Task list =
1. In the text on shared agent memory, what coefficient does the contribution weight formula apply to an agent's average quality?
2. Please continue the text on shared agent memory, starting after its last sentence.

-- Start of Source document --

Pattern 4: Contributor Reputation¶
Problem: Some agents produce higher quality memories than others.
Solution: Track per-agent contribution quality and weight accordingly.
class AgentReputation:
agent_id: str
contributions: int
avg_quality: float # Average quality of contributions
validation_rate: float # % of contributions validated by others
deprecation_rate: float # % of contributions later deprecated
def contribution_weight(self) -> float:
"""How much to trust this agent's contributions."""
return (
0.4 * self.avg_quality +
0.3 * self.validation_rate +
0.3 * (1.0 - self.deprecation_rate)
)
Application:
- High-reputation agents' memories start with higher initial quality
- Low-reputation agents' memories require more validation
- Reputation scores are transparent and updateable
4. Conflict Resolution Strategies¶
4.1 Types of Conflicts¶
Type 1: Temporal Conflicts (Same Pattern, Different Times)¶
Scenario: Two architect agents recommend different approaches for the same problem at different times.
Example:
Resolution Strategy: Temporal Priority
- Newer memory takes precedence (with quality threshold)
- Older memory marked as "superseded_by: B"
- Keep historical record for learning
Type 2: Contextual Conflicts (Different Contexts, Different Solutions)¶
Scenario: Same problem, different solutions based on context.

-- End of Source document --
-- Start of Dataset excerpt --

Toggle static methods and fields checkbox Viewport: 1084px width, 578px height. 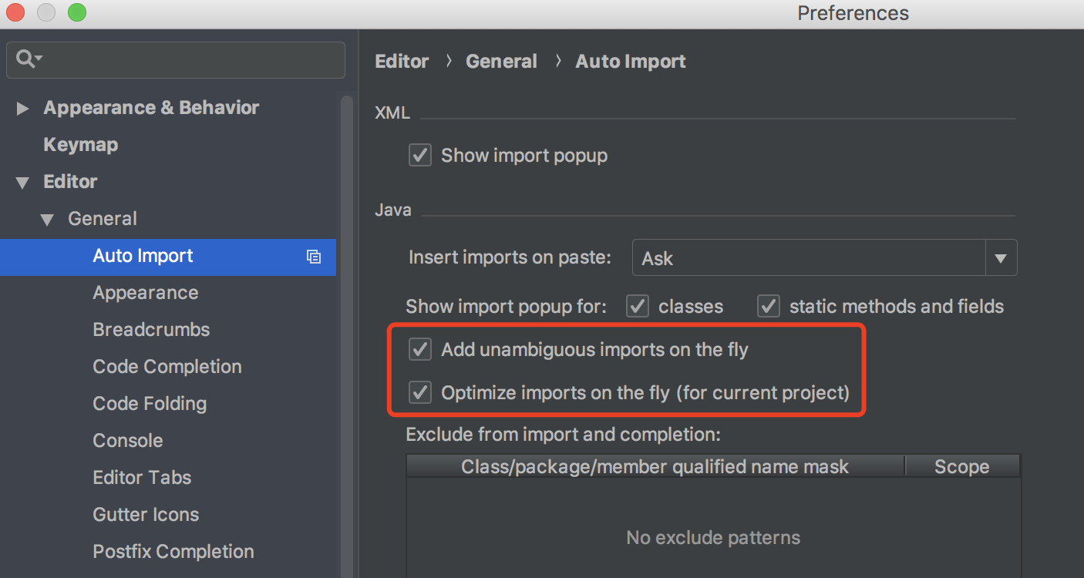tap(769, 306)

-- End of Dataset excerpt --

Results of the exercise =
1. 0.4

2.
Example:
Memory A: "Use microservices for scalability" (context: large_team, high_scale)
Memory B: "Use monolith for simplicity" (context: small_team, low_scale)
Resolution Strategy: Context-Based Selection
- Not a true conflict - both can be correct in their contexts
- Retrieve based on context similarity
- Present both with context explanations
Type 3: Direct Contradictions (Same Context, Opposite Recommendations)¶
Scenario: Two agents genuinely disagree on the best approach.
Example:
Memory A: "Always use ORMs for database access" (quality: 0.75)
Memory B: "Use raw SQL for performance-critical queries" (quality: 0.82)
Resolution Strategy: Quality-Weighted Consensus
- If quality difference > 0.1, higher quality wins
- If quality similar, flag as "debate" and present both
- Invoke multi-agent debate mechanism to resolve
- Store resolution outcome as new consensus memory
4.2 Conflict Resolution Decision Tree¶
New Memory Submitted
↓
Does it contradict existing memory?
├── No → Add with initial quality score
↓
Yes → What type of conflict?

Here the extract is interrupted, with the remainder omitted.